*Directions for this task*
Your answer must be an exact copy of the lines from the one containing "Instruction: Select the" through the last line of the records below, with no pictures; please include nothing else.
-- Extracted records follows --
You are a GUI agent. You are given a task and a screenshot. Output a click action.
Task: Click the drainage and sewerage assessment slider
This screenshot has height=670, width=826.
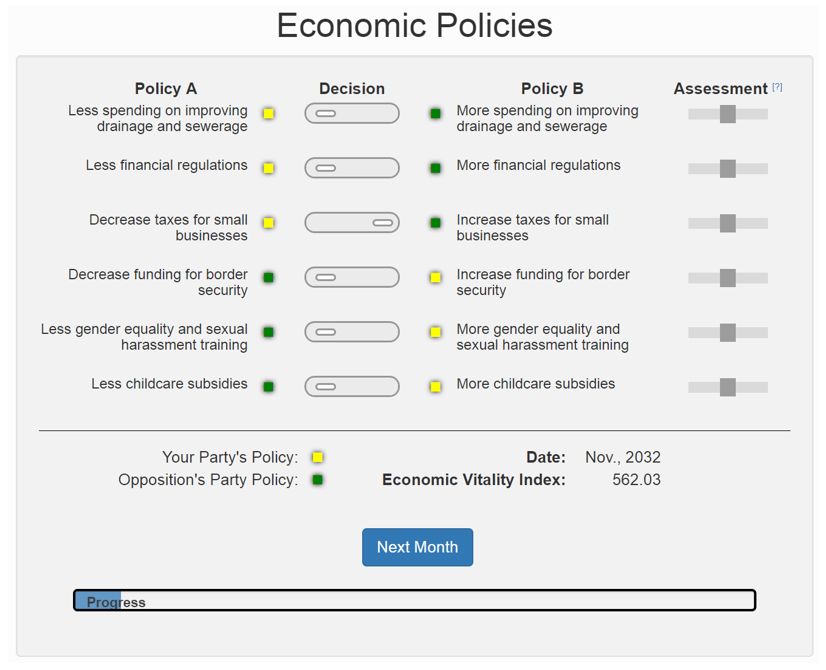[x=728, y=114]
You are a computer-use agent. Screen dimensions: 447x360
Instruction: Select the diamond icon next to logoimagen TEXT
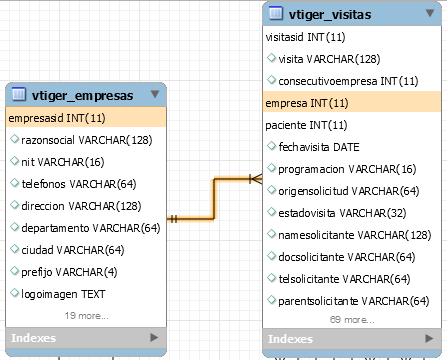coord(14,293)
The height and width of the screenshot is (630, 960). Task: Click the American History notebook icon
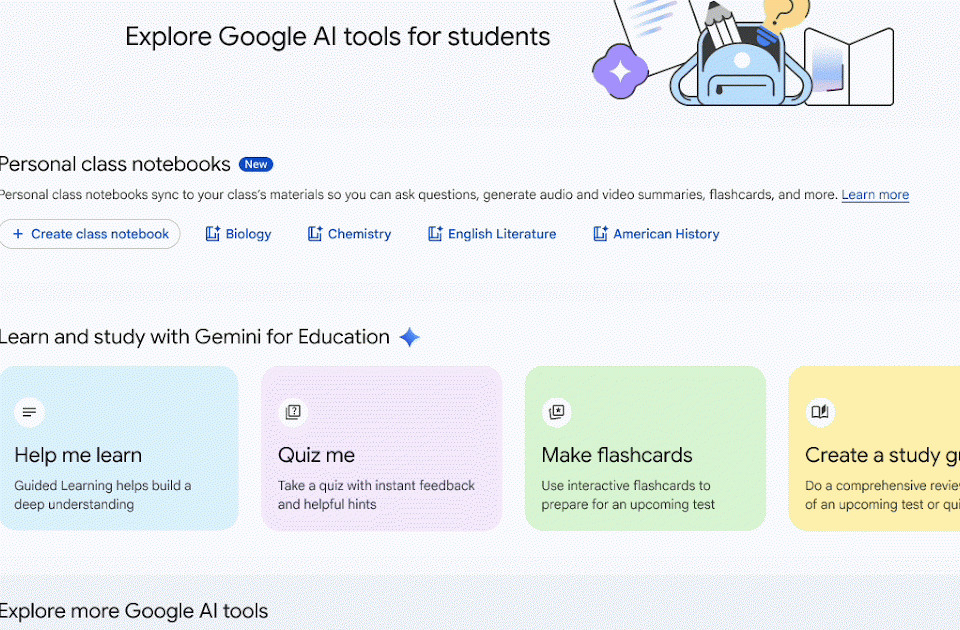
-- Extracted records concluded --
*Exercise response*
Instruction: Select the diamond icon next to logoimagen TEXT
coord(14,293)
The height and width of the screenshot is (630, 960). Task: Click the American History notebook icon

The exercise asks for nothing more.